Jenn Fishman began her talk, “Writing Is What Writing Does,” by asking: what does it mean to approach this database as someone who thinks about history and historiography? What does it mean to do a case study of college writing? What does it mean to study writing longitudinally, and to study the recent past? She described the usefulness of the concepts of performance and performativity in thinking about these questions, and of their importance to college writing. When we talk about performance, we’re talking about it as specific acts; performativity includes a sense of audience, and of how writing makes meaning, makes things happen. Fishman tried to imagine the types of texts these students were writing: wikis, blogs, journals, web sites, and other electronic forms, but also more familiar genres. Students drew their attention to the performative instances of writing, Fishman said; to writing to make things happen, or to solve problems. For that reason, she suggested, students are most aware of themselves as writers when they have agency; when they sense the agency of their words. Ultimately, they’re redefining college writing: it’s not just writing that’s assigned, not just an intersection or an adjunct to the thing we assign (reading notes, annotated bibliographies, reflective writing, et cetera), but all the writing that students do while they’re in college that helps them invent themselves and the university. And it’s important to think, Fishman concluded, about how this performativity affects our curriculum. Which I’ll certainly agree with, but I’ll also admit that I had a hard time figuring out what performativity meant here, or maybe not so much that as it was figuring out why the term was important to this particular context: it felt to me like selecting an interesting critical term and then pointing to an instance of where that term operates. (I’d be grateful if any of those present might be willing to correct my obtuseness.)

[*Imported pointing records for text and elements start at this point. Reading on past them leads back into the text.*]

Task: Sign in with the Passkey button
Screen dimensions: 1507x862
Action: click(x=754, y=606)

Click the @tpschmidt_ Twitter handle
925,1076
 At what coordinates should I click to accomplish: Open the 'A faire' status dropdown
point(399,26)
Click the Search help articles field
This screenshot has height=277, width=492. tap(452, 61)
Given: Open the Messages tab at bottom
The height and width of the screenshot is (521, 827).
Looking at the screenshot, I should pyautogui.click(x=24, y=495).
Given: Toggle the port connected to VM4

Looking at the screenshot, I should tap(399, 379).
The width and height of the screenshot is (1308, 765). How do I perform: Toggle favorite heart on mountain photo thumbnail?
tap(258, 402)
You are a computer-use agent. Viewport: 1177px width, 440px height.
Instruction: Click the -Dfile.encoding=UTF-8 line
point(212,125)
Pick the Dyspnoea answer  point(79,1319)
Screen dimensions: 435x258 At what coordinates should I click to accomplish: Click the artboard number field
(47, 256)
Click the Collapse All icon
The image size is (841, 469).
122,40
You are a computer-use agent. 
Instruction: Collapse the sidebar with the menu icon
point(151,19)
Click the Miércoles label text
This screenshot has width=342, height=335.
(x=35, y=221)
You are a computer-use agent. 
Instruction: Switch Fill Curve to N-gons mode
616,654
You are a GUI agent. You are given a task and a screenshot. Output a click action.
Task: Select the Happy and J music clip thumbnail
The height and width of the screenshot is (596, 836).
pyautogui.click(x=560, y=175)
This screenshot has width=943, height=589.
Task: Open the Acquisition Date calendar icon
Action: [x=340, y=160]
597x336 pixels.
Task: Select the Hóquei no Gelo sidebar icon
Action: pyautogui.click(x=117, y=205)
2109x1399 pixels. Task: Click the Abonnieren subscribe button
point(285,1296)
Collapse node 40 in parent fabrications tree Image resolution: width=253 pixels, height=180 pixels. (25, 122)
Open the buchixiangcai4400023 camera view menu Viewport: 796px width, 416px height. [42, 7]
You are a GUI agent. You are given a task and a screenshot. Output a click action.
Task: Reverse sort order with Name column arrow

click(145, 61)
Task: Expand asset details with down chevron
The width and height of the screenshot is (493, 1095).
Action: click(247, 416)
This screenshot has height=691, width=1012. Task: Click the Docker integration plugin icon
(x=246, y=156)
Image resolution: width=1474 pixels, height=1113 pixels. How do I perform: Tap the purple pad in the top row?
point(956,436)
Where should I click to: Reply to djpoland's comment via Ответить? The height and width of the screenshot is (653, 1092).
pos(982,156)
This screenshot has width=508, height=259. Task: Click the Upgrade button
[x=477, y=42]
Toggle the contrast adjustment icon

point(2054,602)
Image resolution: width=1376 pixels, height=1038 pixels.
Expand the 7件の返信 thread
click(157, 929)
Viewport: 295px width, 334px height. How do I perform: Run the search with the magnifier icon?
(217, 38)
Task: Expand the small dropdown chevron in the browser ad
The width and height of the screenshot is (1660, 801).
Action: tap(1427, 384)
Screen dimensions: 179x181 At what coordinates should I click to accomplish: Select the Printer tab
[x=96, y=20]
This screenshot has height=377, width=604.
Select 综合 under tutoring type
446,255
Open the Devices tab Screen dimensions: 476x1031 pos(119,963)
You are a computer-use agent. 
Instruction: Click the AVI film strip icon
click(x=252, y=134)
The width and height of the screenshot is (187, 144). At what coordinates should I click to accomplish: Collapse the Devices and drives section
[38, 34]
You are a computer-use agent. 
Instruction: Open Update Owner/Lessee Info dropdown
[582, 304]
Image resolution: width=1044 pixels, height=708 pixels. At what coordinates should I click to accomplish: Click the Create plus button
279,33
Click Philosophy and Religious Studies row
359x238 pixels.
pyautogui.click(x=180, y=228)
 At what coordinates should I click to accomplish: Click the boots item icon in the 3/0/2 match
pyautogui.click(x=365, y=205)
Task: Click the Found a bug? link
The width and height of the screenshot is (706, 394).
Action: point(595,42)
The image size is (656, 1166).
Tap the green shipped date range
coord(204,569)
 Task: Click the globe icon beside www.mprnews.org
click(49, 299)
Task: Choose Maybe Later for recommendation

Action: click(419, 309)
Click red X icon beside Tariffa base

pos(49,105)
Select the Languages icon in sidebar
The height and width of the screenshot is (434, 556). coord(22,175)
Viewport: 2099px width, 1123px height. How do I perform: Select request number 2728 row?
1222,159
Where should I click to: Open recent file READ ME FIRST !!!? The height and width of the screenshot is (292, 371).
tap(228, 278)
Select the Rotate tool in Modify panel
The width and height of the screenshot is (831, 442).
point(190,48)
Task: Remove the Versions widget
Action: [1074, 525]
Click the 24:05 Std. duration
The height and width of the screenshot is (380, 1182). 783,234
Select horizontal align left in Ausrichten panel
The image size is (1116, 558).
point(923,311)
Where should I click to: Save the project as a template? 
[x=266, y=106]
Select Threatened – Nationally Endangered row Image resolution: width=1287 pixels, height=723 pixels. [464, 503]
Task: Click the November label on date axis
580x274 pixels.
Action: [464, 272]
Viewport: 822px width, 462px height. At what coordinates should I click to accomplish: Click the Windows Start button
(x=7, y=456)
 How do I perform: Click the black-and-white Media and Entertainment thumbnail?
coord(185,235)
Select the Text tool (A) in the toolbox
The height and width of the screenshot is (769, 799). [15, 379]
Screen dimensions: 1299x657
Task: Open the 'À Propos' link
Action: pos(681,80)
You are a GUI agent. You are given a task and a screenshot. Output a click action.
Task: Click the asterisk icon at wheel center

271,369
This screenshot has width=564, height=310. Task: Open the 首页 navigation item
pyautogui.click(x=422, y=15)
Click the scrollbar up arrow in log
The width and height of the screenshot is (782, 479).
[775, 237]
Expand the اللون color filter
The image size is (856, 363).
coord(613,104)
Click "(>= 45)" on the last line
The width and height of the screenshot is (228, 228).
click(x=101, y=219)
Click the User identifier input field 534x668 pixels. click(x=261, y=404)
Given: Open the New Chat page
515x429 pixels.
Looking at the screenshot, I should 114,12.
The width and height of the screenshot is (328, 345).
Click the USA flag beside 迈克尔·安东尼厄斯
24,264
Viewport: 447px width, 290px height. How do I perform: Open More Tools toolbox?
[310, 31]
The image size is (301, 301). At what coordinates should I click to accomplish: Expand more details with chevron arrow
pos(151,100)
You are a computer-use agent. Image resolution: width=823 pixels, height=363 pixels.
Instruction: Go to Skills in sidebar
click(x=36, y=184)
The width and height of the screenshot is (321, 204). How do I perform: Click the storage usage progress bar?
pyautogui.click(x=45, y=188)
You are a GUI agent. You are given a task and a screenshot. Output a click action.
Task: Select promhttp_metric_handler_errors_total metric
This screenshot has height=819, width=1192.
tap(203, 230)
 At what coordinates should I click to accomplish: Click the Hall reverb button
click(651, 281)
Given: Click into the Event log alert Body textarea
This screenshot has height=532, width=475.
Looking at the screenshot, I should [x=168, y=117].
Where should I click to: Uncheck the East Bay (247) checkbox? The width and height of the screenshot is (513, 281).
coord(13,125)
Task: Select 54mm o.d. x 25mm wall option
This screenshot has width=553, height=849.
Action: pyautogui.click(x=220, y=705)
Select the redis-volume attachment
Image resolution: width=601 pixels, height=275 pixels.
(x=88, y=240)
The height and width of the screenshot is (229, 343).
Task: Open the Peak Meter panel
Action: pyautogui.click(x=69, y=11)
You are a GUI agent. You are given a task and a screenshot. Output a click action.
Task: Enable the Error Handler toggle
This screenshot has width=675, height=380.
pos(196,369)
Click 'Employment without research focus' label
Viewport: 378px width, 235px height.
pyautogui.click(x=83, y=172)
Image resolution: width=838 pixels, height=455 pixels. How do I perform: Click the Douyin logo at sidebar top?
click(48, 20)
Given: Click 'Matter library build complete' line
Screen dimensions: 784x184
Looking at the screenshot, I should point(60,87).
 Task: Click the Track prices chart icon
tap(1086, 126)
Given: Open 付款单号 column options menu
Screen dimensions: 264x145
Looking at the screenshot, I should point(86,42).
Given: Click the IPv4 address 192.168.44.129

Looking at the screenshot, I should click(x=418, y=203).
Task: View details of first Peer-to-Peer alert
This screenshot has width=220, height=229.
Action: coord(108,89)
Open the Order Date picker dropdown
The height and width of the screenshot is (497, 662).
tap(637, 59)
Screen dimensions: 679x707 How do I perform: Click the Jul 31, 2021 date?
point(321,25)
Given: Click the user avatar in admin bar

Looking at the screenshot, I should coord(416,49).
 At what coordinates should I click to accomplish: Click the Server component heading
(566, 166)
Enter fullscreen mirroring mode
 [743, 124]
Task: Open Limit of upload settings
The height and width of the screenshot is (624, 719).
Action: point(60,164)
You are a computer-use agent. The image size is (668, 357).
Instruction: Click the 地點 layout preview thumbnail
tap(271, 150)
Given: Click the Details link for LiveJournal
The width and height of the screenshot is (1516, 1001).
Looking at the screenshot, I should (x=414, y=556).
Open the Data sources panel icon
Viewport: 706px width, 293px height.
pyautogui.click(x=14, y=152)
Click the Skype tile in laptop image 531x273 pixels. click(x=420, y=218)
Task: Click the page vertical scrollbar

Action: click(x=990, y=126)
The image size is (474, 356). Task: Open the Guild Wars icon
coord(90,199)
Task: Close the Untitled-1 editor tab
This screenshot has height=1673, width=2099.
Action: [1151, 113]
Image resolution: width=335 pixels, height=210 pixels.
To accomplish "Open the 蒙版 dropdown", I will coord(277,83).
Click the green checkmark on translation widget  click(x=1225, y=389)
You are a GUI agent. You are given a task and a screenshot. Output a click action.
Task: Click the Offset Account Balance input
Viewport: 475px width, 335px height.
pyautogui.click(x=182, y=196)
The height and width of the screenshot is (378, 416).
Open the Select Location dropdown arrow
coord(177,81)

Andrea Lunsford began her wrap-up of the session by pointing out that in the five years of study, not only did they collect 14,776 pieces of data, but they also amassed 150 hours of interviews. Among the questions asked in the interviews were these: how have issues of intellectual property showed up in your writing? How do those issues of intellectual property affect your writing? Some students’ replies were along the lines of “Not much at all, I don’t care,” while others said that they didn’t feel very proprietary about their writing, and still others responded that “It’s not a money issue, but it’s what I wrote,” and one student suggested that “It’s like rape: you take part of me and put it out on the internet?” (I’m paraphrasing Lunsford’s paraphrase here, but the rape analogy was made.) Still others argued that you shouldn’t share things that you’re working on publicly for fear of playing your hand: keep your research secret. Students responded often in terms of music downloading, as well, and some said they didn’t see the unfairness of downloading music in relation to writing: nobody worries about someone downloading lots of Shakespeare. In these responses, the students were seesawing between traditional views of intellectual property and copyright and a newer view that seems closer to Lankshear and Knobel’s definition of new literacies as involving a different post-industrial kind of mindset. While the old industrial mindset sees the individual as the unit of production, the post-industrial mindset focuses on the collaborative as the unit of production. With the shift to the post-industrial mindset, some of the hopes of the democratization of the web have been realized, even as commercial interests are working to limit sharing of information goods, and even as people are sharing more and more, and acting like a collaborative. One of the students interviewed, Lunsford said, offered a parable about digital use and re-use, and she used this parable to suggest that we’re seeing a new understanding of the relationship between students, texts, and ownership. But this new understanding of textual ownership is complicated by tensions between protections and open access. The need to confront such issues is urgent: Lunsford concluded by offering many student examples that illustrate tensions around intellectual property as well as new directions we might take, and that illustrate ways to explore what it means to have and especially to share textual ownership.